§ **Extrait cité**
++++

Catéchèse de Benoît XVI
Audience générale du mercredi 22 mars 2006
Chers frères
et sœurs,
La Lettre aux
Éphésiens nous présente l'Église comme une construction édifiée sur
“la fondation des apôtres et des prophètes, dont la pierre angulaire
est le Christ Jésus lui-même” (2, 29). Dans l'Apocalypse, le rôle
des Apôtres, et plus spécifiquement des Douze, est mis en lumière
dans la perspective eschatologique de la Jérusalem céleste,
présentée comme une cité dont les murs reposent “sur douze
fondations portant les noms des douze Apôtres de l'Agneau” (21, 14).
Les Évangiles s'accordent à dire que l'appel des Apôtres marqua les
premiers pas du ministère de Jésus, après le baptême reçu du
Baptiste dans les eaux du Jourdain.
Selon le récit de
Marc (1, 16-20) et de Matthieu (4, 18-22), le cadre de l'appel des
premiers Apôtres est le lac de Galilée. Jésus a depuis peu commencé
sa prédication du Règne de Dieu, lorsque son regard se pose sur deux
paires de frères : Simon et André, et Jacques et Jean. Ce sont des
pêcheurs, occupés à leur travail quotidien. Ils jettent les filets,
les préparent. Mais une autre pêche les attend. Jésus les appelle
avec décision et ils le suivent aussitôt : désormais, ils seront
“pêcheurs d'hommes” (cf. Mc 1, 17; Mt 4, 19). Luc, tout en
suivant la même tradition, fait un récit plus élaboré (5, 1-11). Il
montre le chemin de foi des premiers disciples, en précisant que
l'invitation à se mettre à la suite de Jésus leur est faite après
avoir écouté sa première prédication et fait l'expérience des
premiers signes prodigieux accomplis par lui. En particulier, la
pêche miraculeuse constitue le cadre immédiat et offre le symbole de
la mission de pêcheurs d'hommes qui leur a été confiée. Le destin de
ces “appelés” sera désormais intimement lié à celui de Jésus.
L'apôtre est un envoyé, mais plus encore, un “expert” de Jésus.
C'est précisément
cet aspect qui est mis en évidence par l'évangéliste Jean dès la
première rencontre de Jésus avec les futurs apôtres. Ici, le cadre
est différent. La rencontre se déroule sur les rives du Jourdain. La
présence des futurs disciples, venus eux aussi, comme Jésus, de
Galilée pour vivre l'expérience du baptême administré par Jean,
apporte une lumière sur leur monde spirituel. C'étaient des hommes
qui attendaient le Règne de Dieu, désireux de connaître le Messie,
dont la venue était annoncée comme imminente. L'indication de Jean
le Baptiste, qui montre en Jésus l'Agneau de Dieu (cf. Jn. 1,
36) suffit pour que s'élève en eux le désir d'une rencontre
personnelle avec le Maître. Les phrases du dialogue de Jésus avec
les deux premiers futurs Apôtres sont très significatives. A la
question : “Que cherchez-vous ?”, ils répondent par une autre
question : “Rabbi (c'est-à-dire : Maître), où demeures-tu ?”. La
réponse de Jésus est une invitation : “Venez et vous verrez” (cf.

++++

§ **Jeu de données**
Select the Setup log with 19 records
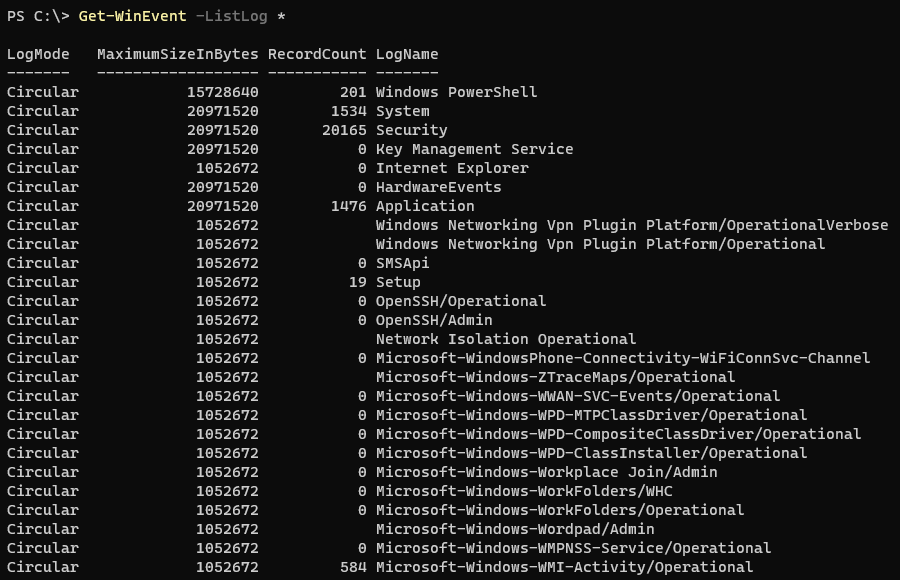The image size is (900, 580). (394, 282)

++++

§ **Consigne**
Dans la catéchèse sur l'appel des Apôtres, quels sont les noms des frères sur lesquels se pose le regard de Jésus au bord du lac de Galilée ?

§ **Réponse**
Simon, André, Jacques et Jean.